Upstanding citizenry fret and poo-poo and dismissively spit out the words ‘Defund the Police’ like a mouthful of subpar Chardonnay. Don’t be ridiculous. Our mayor’s one of those people. He uses the phrase as a political cudgel to indicate that he’s the adult in the room. Police reform is on the way, he assures us. Don’t worry. The police are on it. Trust the mayor on this. Trust the police.
We don’t.
But how about this as the most modest of reforms?
Defund the police of the traffic enforcement money that the TPS seems loathe to use for actual traffic enforcement. Take that not inconsiderable slice of their budget and use it to establish a unit that is dedicated exclusively to traffic enforcement. As Constable Shapiro admitted, it’s not really a priority for the police currently. There’s a, how did he put it again?, ‘general lack of interest in following rules’ among drivers in this city’ and unless it’s to do with speeding and other high risk lawlessness on the roads, well, the police are otherwise occupied. So why are we paying them not to do their jobs? Imagine the outrage on the pages of the Toronto Sun if other public sector employees just casually confessed to not doing certain aspects of their jobs they weren’t interested in doing.
This isn’t blue skying we’re talking about here. Other jurisdictions are taking steps in this direction, de-policing traffic enforcement. Interestingly, much of the impetus behind the movement isn’t due to the lawlessness of drivers but because of the not infrequent violent escalation that occurs when the police pull someone over, far more often than not, a racialized someone. You know, those ‘putting lives at risk’ infractions that the police tell us they prioritize.
If the bulk of traffic enforcement is below the police’s paygrade, then why do we continue relying on them for it? The fact that for the large part they are nakedly disinterested in that aspect of their jobs can only serve to embolden drivers to disregard traffic laws. Why bother taking your foot off the gas as you gun it toward a stale yellow light when the chances of being dinged for it are minimal?

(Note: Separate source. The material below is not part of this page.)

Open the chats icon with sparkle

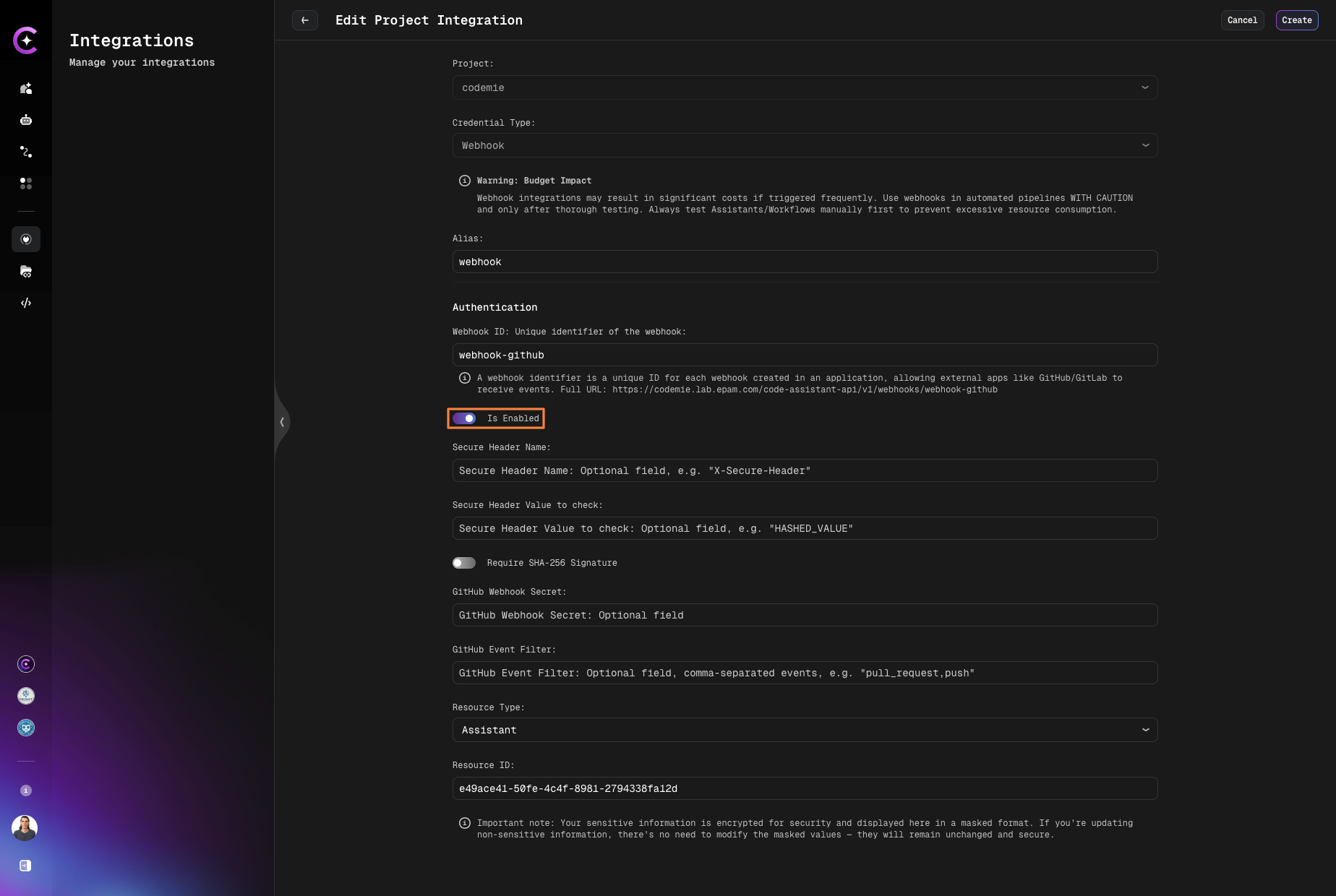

It’s just a spiraling of non-compliance.
As positive news begins to roll in about non-police crisis response to mental health calls, it’s not that far-fetched to think we might also be well served replacing the TPS with a force dedicated solely to traffic enforcement, dedicated solely to better outcomes on our streets, to safer streets, to better behaved drivers. Clearly, the police aren’t interested in any of that. They just seem to want to take the money, shrug, and say to us: Whattaya gonna do?